Ook in 2023 hebben Nederlandse bedrijven voldaan aan de jaarverplichting om 18,9% hernieuwbare energie te leveren aan de Nederlandse vervoersector. Nagenoeg alle brandstofleveranciers behaalden hun individuele jaarverplichting. Het aandeel hernieuwbare energie in 2023 was 17,5% van het totaal aan geleverde benzine en diesel aan vervoer in Nederland. Door gebruik te maken van gespaarde hernieuwbare brandstofeenheden (HBE’s) uit 2022 werd alsnog voldaan aan de jaarverplichting voor 2023. Hierdoor kon de jaarafsluiting hernieuwbare energie voor vervoer ook in 2023 positief worden afgerond.

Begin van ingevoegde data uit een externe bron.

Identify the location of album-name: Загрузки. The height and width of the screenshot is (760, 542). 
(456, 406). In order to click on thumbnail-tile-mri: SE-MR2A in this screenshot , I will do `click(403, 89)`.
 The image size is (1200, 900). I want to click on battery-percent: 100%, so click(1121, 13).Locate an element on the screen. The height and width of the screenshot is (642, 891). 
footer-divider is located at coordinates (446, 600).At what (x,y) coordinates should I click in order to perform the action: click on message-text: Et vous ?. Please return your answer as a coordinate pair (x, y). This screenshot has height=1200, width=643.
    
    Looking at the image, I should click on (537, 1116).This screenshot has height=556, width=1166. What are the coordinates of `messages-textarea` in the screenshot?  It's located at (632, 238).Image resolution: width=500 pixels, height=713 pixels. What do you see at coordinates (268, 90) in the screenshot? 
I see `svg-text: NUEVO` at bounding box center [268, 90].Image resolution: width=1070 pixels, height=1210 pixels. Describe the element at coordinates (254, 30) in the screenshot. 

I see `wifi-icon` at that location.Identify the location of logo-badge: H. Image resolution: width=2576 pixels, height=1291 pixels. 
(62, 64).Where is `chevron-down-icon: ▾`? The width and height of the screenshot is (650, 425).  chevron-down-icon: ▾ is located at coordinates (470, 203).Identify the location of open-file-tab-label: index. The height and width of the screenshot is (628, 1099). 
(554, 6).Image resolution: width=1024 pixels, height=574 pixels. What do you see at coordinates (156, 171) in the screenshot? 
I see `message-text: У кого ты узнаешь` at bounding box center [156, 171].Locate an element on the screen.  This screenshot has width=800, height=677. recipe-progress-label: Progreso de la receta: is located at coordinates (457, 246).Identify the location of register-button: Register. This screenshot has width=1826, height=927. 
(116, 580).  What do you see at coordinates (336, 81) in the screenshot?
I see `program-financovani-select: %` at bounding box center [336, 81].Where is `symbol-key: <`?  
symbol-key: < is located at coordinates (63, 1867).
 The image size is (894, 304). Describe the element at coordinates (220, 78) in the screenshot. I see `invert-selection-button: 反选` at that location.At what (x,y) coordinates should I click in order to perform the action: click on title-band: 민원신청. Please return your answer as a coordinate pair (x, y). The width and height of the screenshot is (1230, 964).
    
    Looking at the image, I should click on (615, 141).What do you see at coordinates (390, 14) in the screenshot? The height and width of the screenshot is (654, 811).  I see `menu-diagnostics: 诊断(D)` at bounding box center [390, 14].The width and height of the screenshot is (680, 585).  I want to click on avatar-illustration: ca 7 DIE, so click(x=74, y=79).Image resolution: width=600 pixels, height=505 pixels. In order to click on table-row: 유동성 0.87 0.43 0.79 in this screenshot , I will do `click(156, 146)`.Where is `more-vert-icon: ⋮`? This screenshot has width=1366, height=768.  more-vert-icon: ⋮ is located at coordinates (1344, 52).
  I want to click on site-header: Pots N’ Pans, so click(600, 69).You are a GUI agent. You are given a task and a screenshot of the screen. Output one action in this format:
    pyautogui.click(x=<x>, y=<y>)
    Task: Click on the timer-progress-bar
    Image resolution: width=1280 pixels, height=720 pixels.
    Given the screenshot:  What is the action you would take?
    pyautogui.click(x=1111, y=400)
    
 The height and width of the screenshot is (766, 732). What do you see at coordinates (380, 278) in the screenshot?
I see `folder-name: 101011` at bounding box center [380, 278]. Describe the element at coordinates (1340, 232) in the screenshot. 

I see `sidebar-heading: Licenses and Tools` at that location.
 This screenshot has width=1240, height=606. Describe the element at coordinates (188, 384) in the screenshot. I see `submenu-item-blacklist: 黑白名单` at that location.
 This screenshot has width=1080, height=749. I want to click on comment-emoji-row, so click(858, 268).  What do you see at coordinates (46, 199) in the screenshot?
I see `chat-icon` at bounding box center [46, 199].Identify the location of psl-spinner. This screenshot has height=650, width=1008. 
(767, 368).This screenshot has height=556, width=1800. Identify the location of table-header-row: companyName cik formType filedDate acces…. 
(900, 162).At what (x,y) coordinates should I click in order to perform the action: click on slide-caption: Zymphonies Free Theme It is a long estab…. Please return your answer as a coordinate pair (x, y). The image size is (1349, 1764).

Dankzij de jaarverplichting leveren brandstofleveranciers jaarlijks een steeds groter aandeel hernieuwbare brandstoffen, waardoor het aandeel fossiele brandstoffen vermindert. Dit draagt bij aan het terugdringen van de uitstoot van broeikasgassen door vervoer in Nederland. In 2023 werd door het aandeel hernieuwbare energie in vervoer een gemiddelde CO2-emissiereductie van 6,6% bereikt, wat hoger is dan de doelstelling van 6%.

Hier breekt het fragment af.